START Source material
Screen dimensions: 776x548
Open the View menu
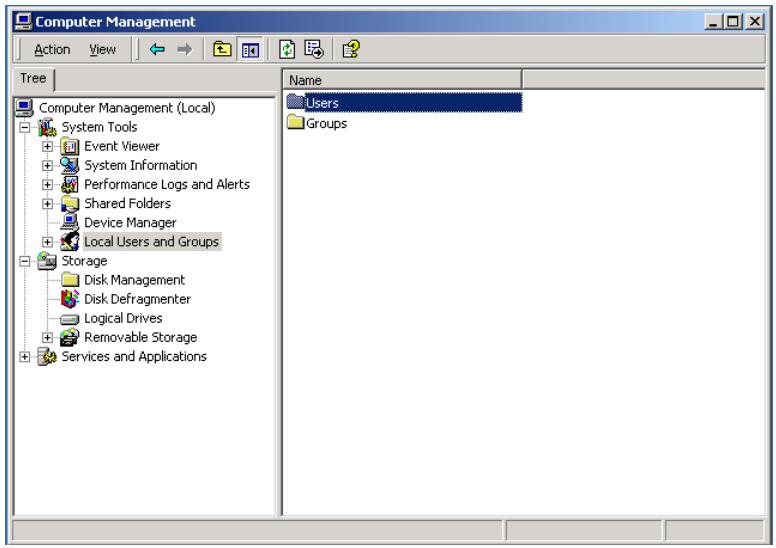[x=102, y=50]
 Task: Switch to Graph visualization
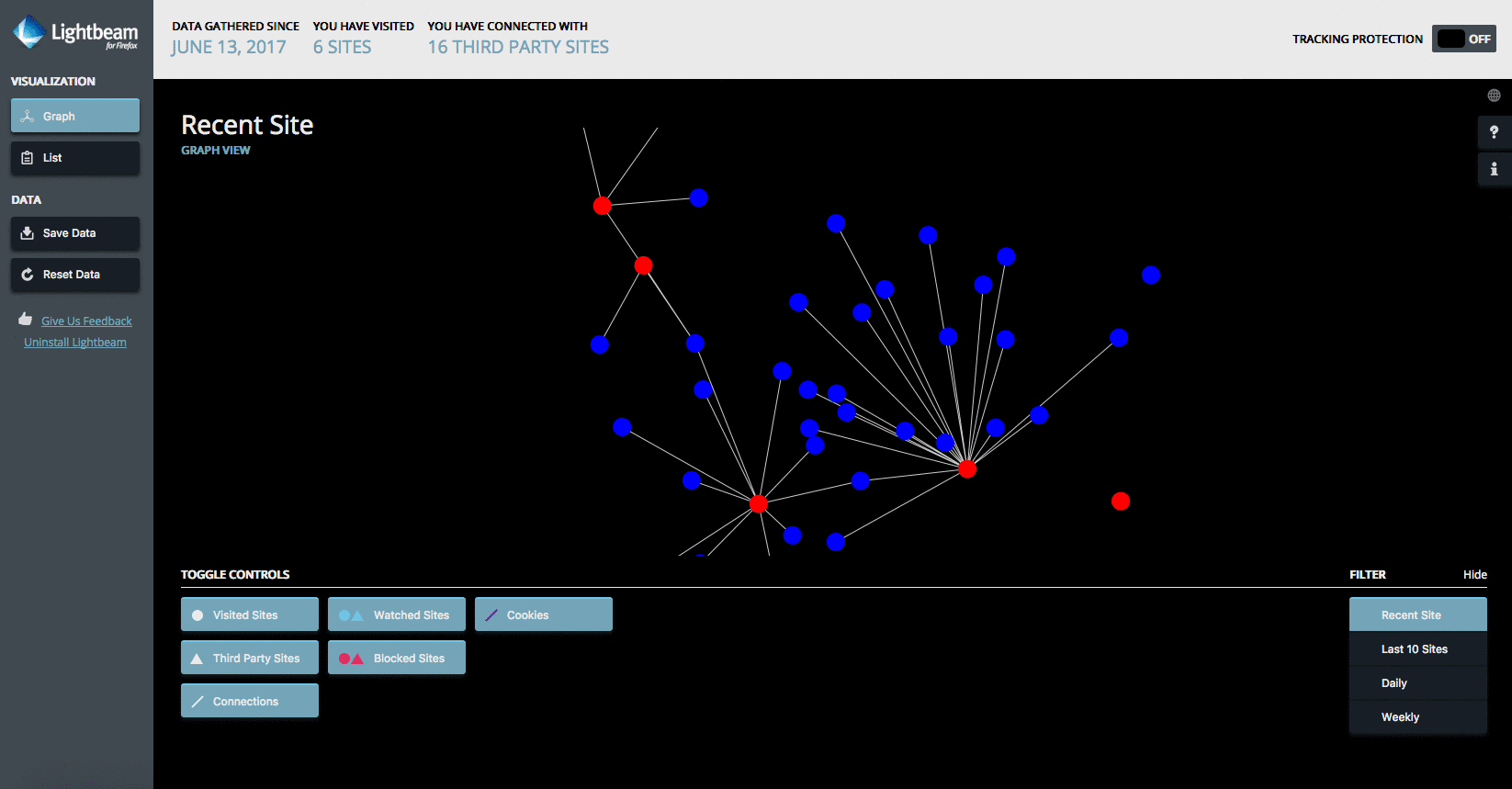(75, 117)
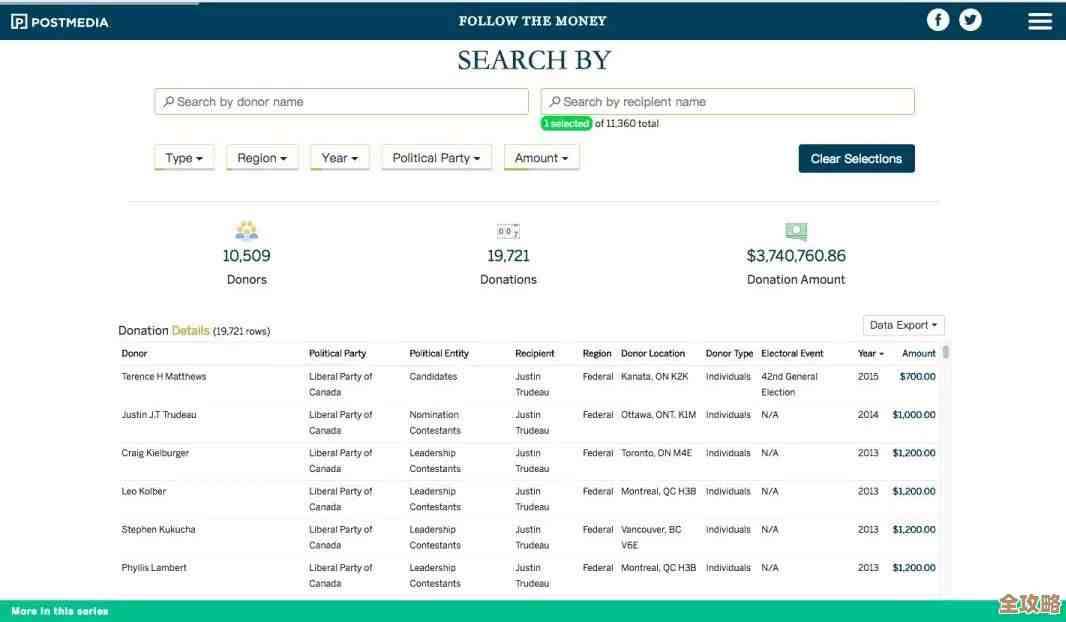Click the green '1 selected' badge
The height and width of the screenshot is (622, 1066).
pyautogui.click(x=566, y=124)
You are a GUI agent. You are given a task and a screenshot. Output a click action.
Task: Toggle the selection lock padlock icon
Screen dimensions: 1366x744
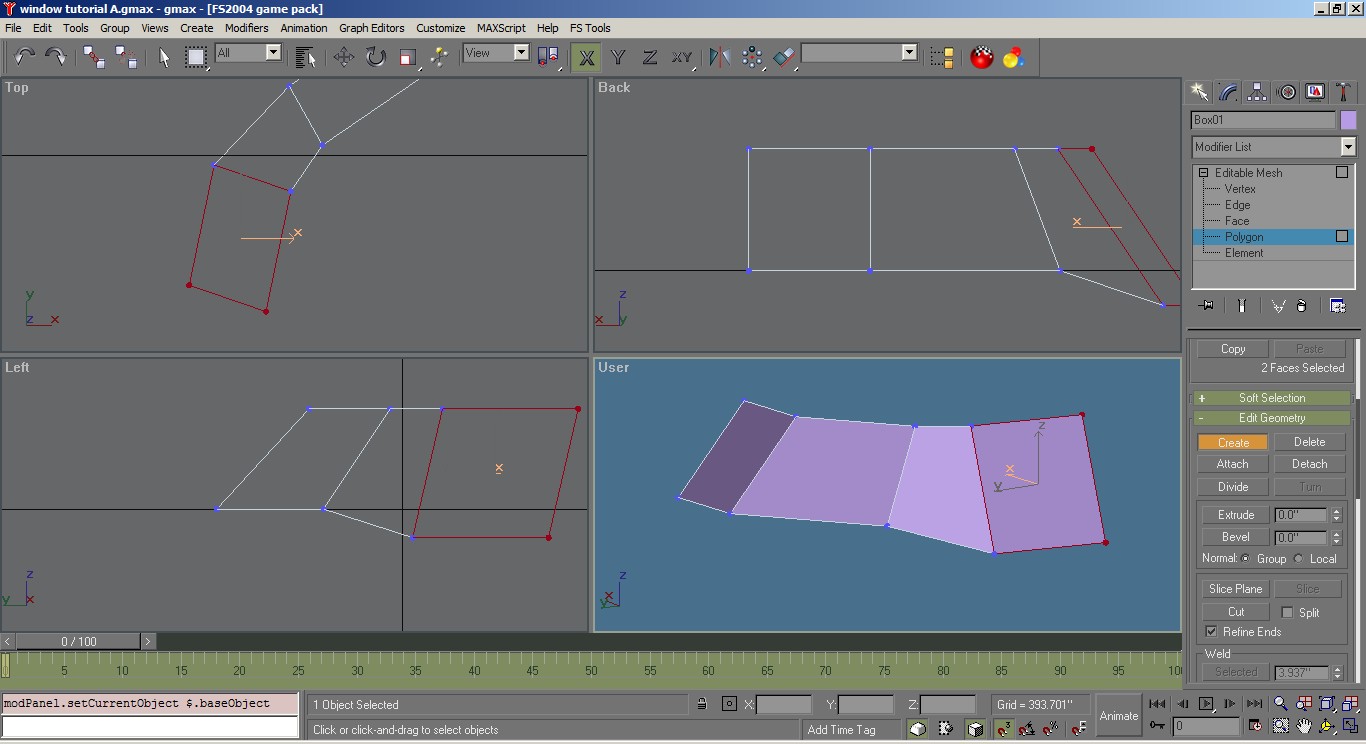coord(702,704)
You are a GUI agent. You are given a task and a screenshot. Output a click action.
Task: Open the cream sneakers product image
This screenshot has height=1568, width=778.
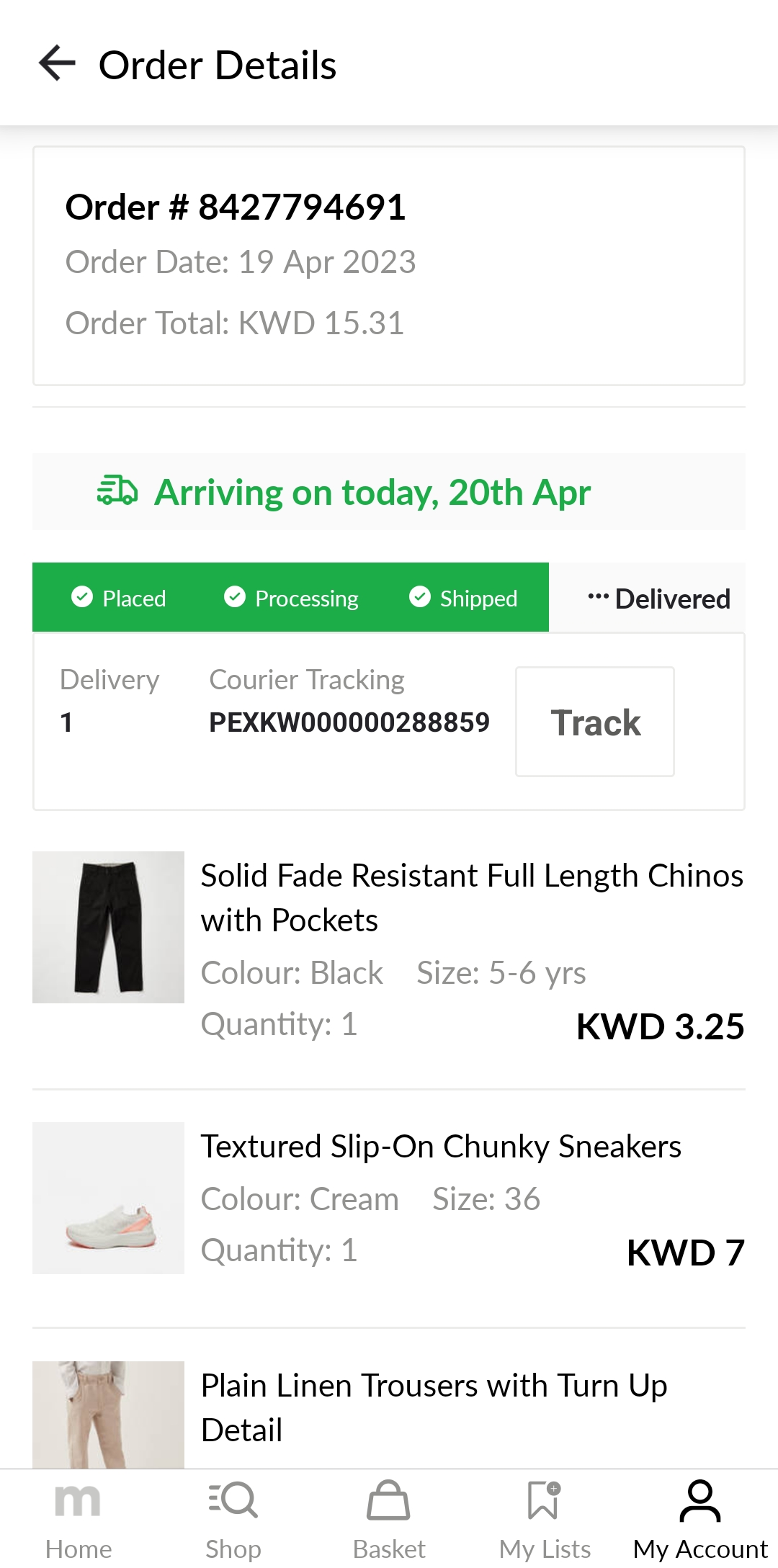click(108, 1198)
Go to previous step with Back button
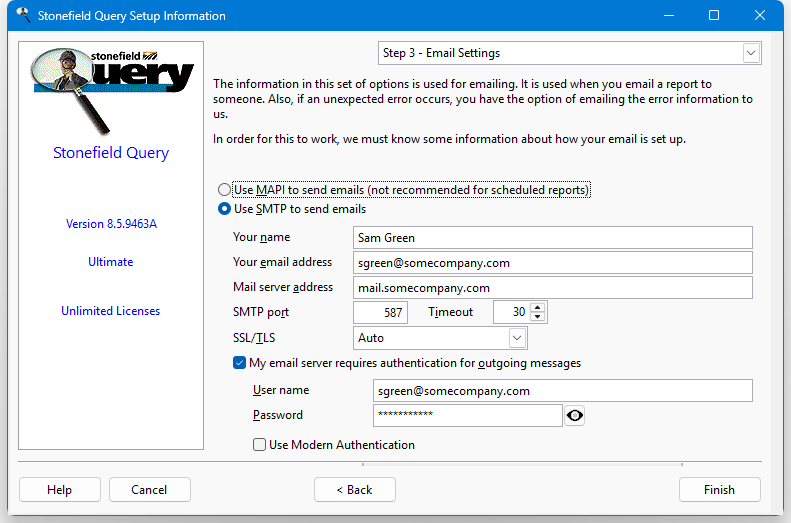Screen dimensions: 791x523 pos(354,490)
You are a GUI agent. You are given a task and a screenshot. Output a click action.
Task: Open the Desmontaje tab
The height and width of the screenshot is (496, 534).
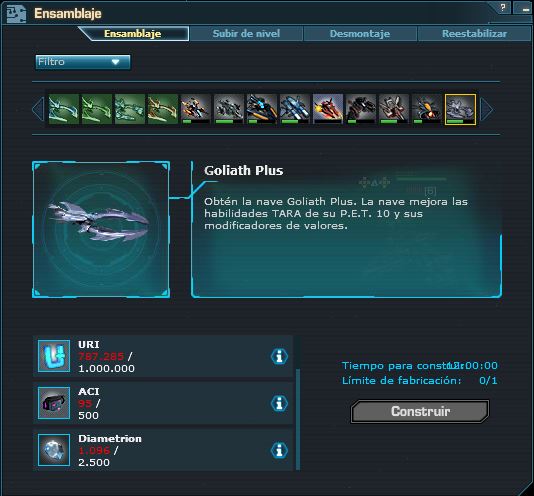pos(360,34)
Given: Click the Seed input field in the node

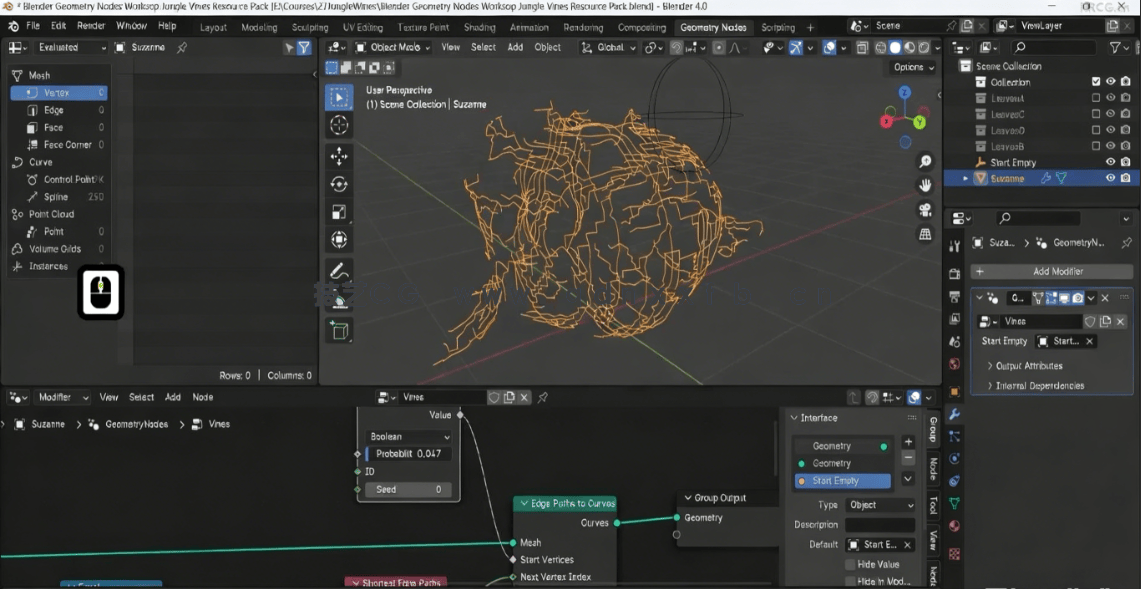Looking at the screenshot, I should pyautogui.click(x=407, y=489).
END Source material
Assignment
Write out every entry again word for word, without any of the pictures.

Solved problem
Screen dimensions: 776x548
Open the View menu
[x=102, y=50]
 Task: Switch to Graph visualization
(75, 117)
Click the green '1 selected' badge
The height and width of the screenshot is (622, 1066).
pyautogui.click(x=566, y=124)
You are a GUI agent. You are given a task and a screenshot. Output a click action.
Task: Toggle the selection lock padlock icon
Screen dimensions: 1366x744
coord(702,704)
You are a GUI agent. You are given a task and a screenshot. Output a click action.
Task: Open the cream sneakers product image
This screenshot has height=1568, width=778.
click(108, 1198)
Go to previous step with Back button
Screen dimensions: 791x523 pos(354,490)
You are a GUI agent. You are given a task and a screenshot. Output a click action.
Task: Open the Desmontaje tab
The height and width of the screenshot is (496, 534).
pos(360,34)
Given: Click the Seed input field in the node

Looking at the screenshot, I should pyautogui.click(x=407, y=489).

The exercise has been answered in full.